The private sector will "initiate, fund, construct and operate" the plants, and cover the cost of decommissioning them, and the disposal of their radioactive waste, the review said. The Government, for its part, will address "potential barriers to new nuclear build", including making the planning system simpler. But there was no suggestion of government subsidy, or putting a floor under the price of nuclear electricity - or any hint of how the new plants would actually be financed.

Yet although the nuclear proposals brought most reaction yesterday, the Energy Review contained a substantial range of other initiatives designed to put Britain on the road to Tony Blair's long-term climate change target of cutting CO2 emissions by 60 per cent (on 1990 levels) by 2050. Officials said that when the new measures were implemented, they would cut Britain's CO2 emissions by 21 to 25 per cent below 1990 levels, by 2020.

They have the double purpose of saving energy and making the energy that is used less carbon-intensive, and many of them - not least the new plans for decentralised energy and local "microgeneration" of electricity - are proposals that environmentalists have long been calling for.

New energy-saving measures unveiled yesterday include: driving the least efficient domestic electronic goods out of the market, and phasing out the "stand-by" function on televisions and computers; providing incentives for large organisations such as supermarkets, hotels and local authorities to cut carbon emissions; trialling "smart" electricity meters giving information on real-time energy use and real-time pricing; making new housing developments low carbon, or carbon neutral, over the long term.

New measures to provide more low-carbon energy include: a review of how to produce energy locally rather than at centralised power plants; encouragement of microgeneration techniques such as household wind turbines or solar panels; an increase in the renewables obligation, forcing energy suppliers to buy more electricity from renewable sources, with extra incentives for emerging technologies such as tidal power and more work on the technique known as carbon capture and storage, which removes the C02 from power station emissions and buries it underground.

Furthermore, the Government is proposing a number of new ways in which the planning system can be streamlined so that big new energy projects are not involved in planning enquiries which can last several years - as has been the case in the past.

Even while striving for a low-carbon future, the Government is also looking to secure future supplies of Britain's own fossil fuels. It is convening a coal forum to examine the long-term future of UK coal production and coal-fired power, and it is taking a new look at how to make the most of remaining supplies of North Sea oil - and the more difficult-to-access oil reserves west of Shetland on the so-called Atlantic Frontier.

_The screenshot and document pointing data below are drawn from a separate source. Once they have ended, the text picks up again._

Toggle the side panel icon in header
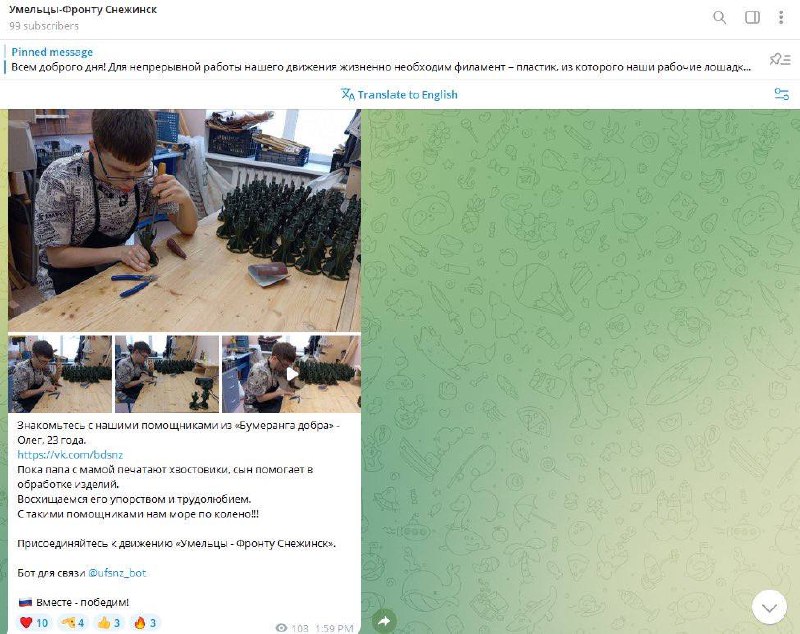The image size is (800, 634). 752,17
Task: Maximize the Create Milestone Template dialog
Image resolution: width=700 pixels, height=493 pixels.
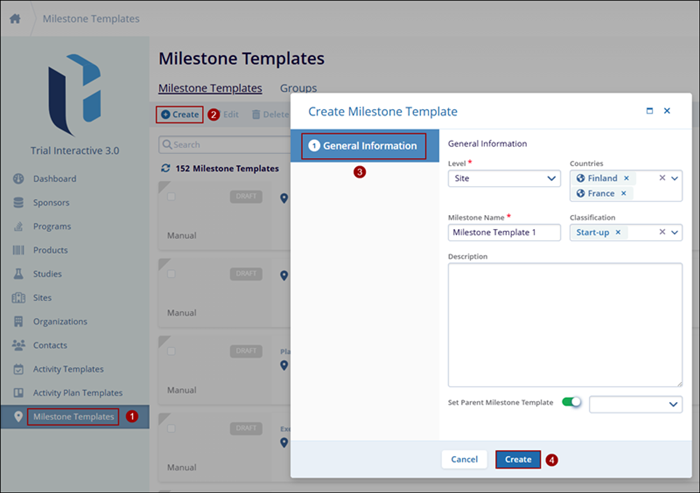Action: coord(650,111)
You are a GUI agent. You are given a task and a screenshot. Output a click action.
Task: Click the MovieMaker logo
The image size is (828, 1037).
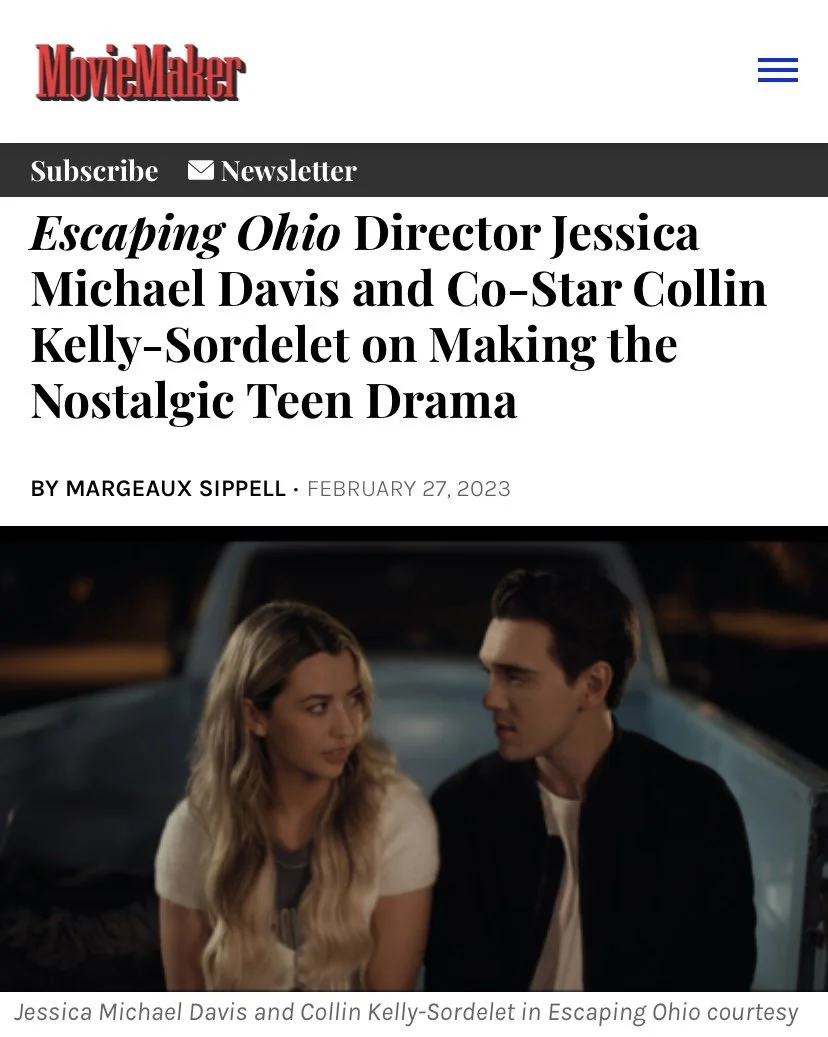pos(140,72)
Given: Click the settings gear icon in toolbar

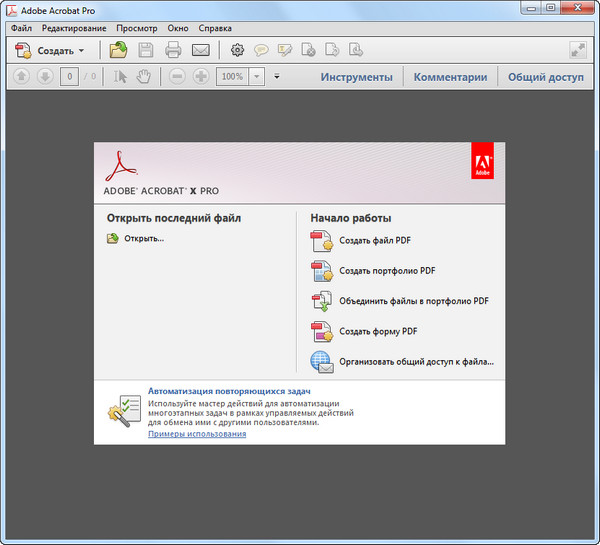Looking at the screenshot, I should point(237,50).
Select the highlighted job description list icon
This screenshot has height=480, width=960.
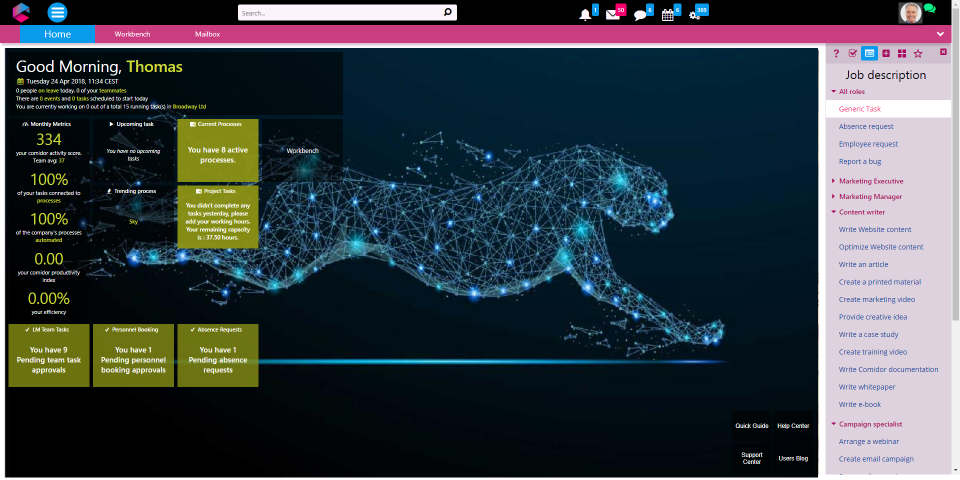(x=869, y=53)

Objections to atomic power

Even the peaceful use of nuclear energy raises profound green objections. The main one is what to do about the radioactive waste produced in an atomic reaction, which in some forms is the most dangerous substance on earth.

It remains dangerous for millennia - the time it takes for a given amount of plutonium to decay by half is 24,000 years - and there is still no agreed long-term disposal route for the nuclear waste produced in Britain.

Green activists are also much exercised by the potential for cancers and other illnesses from radiation that leaks into the environment, and are not reassured by the nuclear industry's sorry history of not coming clean about accidents.

It was a long time before the truth emerged about Britain's first big nuclear accident, in 1958 at Windscale in Cumbria (now renamed Sellafield).